Las fotos en Instagram siempre tienen que ser con la familia, el bronceado debe ser el correspondiente y si hay alguna diferencia fuerte con el presidente de nuestra institución se le debe poner el filtro de la paciencia y la serenidad. Son ídolos hablados, matizados: como el rebote será gigantesco y millonario, alguien antes le dio letra, alguien habló por él. Deportistas que se ganaron que en 50 años todavía hablemos de ellos, deportistas que saben que se mueven como productos que hay que vender bien. Operan, mandan a colaboradores en off, se escudan para que nadie los mire rarito.
Messi se enojó con alguna cúpula recién a los 32 años —la Copa América de la corrupta Conmebol—, y eso que Messi debe ser uno de los tipos más calentones y exigentes de la Tierra (un rasgo que lo ha llevado adonde lo ha llevado pero que la empresa de su familia eligió esconder). Mientras tanto, en el mundo que ya no está más, Maradona le dice a un colaborador que quiere conocer al Papa, le dicen que sí, le consiguen la cita, es a las nueve y media de la mañana de un día de la semana que viene, Maradona se despierta a las once y media en Nápoles, le da un beso a la Claudia, cae en Roma cinco horas más tarde, conoce al Papa y a la vuelta dice que por qué no vende todo ese techo de oro que hay en el Vaticano, lo hace guita y le da de comer a los pobres que no pueden morfar. ¿Cómo no sentirse cruzado por semejante desparpajo? Es la aniquilación de las reglas. Maradona es la bruta y desbocada sinceridad.
La interpretación sobre los ídolos nunca sucede alrededor de su rendimiento o sobre qué clase de tipo son, eso no es lo importante. Lo importante —lo atrayente— es a quién o qué representan, qué historia han venido a contar. Messi es el duende talentoso que con su zurda ha eclipsado a todo el universo y al que solo una tierra se le niega, pero esa tierra es justo la suya: la patria de la que eligió irse para cuidar que su magia llegara al máximo esplendor. Cristiano Ronaldo es el flaquito con granos al que boludean en la primaria que un día se jura que será el mejor del mundo y entonces se inventa, se cincela a sí mismo: un boxeador que de tanto repetirse que es el más grande de todos un día lo logró. Mientras tanto, Carlos Tevez tuvo tanto miedo de que se olvidaran de dónde venía que por las dudas mandó a hacer una serie sobre sí.

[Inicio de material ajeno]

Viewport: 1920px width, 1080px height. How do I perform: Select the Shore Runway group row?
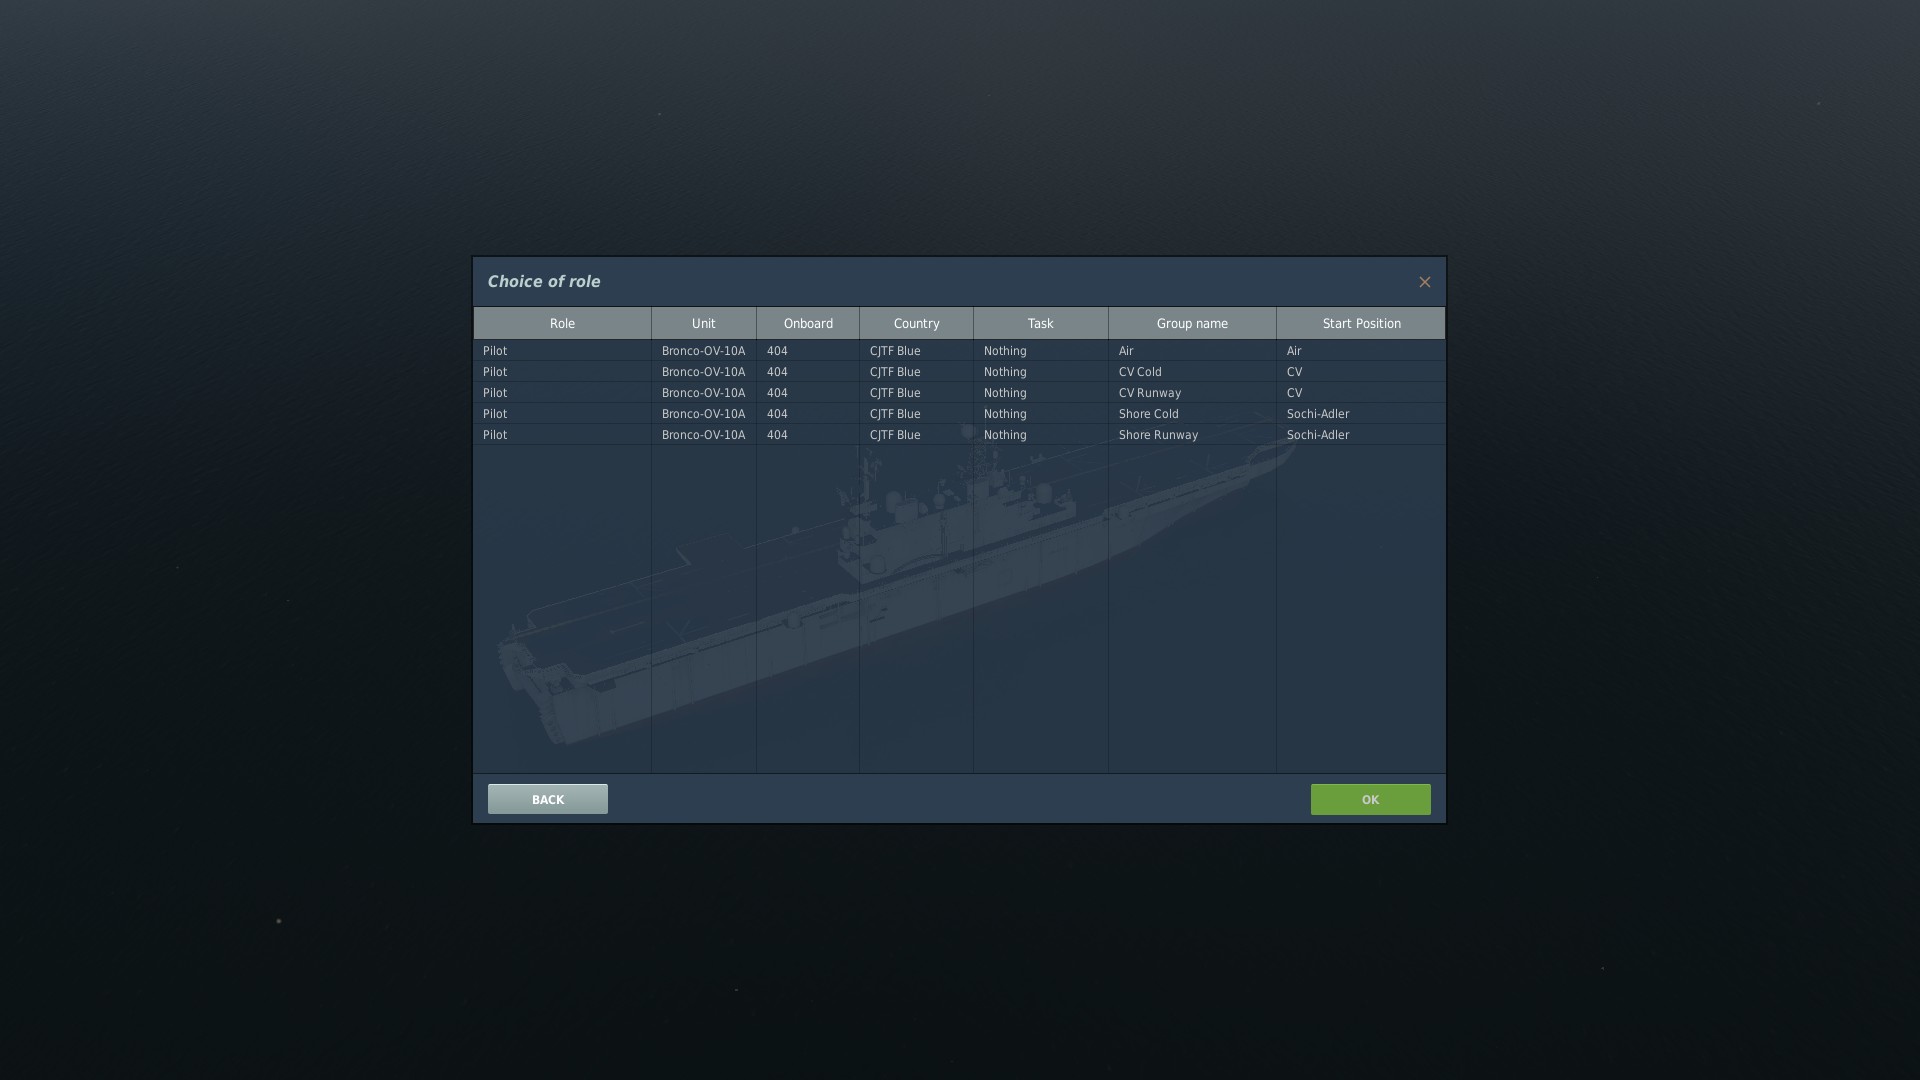click(x=1157, y=435)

Mientras todo esto sucedía en La Plata le pregunté a un ex jugador de Dorados cómo había sido entrenarse con Maradona, con qué técnico nos vamos a encontrar. A cambio de estrategias, el jugador me entregó una historia. Había llovido fuerte en Culiacán y él y sus compañeros debían entrenarse al otro día. La cancha había aguantado bien, así que no hubo dramas para trabajar. Cerca del final reapareció la lluvia. Dorados aún jugaba mientras la cancha empezó a mancharse de charcos. Finalizó el partido y Maradona pisó uno. Caminó y pisó otro. Chapoteó un poco. Empezó a bailar. Un jugador se le acercó e hizo lo mismo, a ése se sumó uno más. En la platea, allá arriba, unos periodistas charlaban sin creer lo que veían, menos todavía cuando Maradona se tiró de panza a una de las lagunitas de Culiacán. Era la danza de la niñez repentina. Un hombre rengo de 59 años al que le habían diagnosticado que se cuidara porque debían operarlo de un hombro y una rodilla —un abuelo rengo de 59 años que para caminar usa un bastón— andaba haciendo patito entre el barro y la lluvia. Baila, salta, se tira. Todavía baila, todavía salta, todavía se tira, porque Maradona es presente puro. Maradona es la más bella y horrible impunidad. Es algo que también puede llamarse libertad.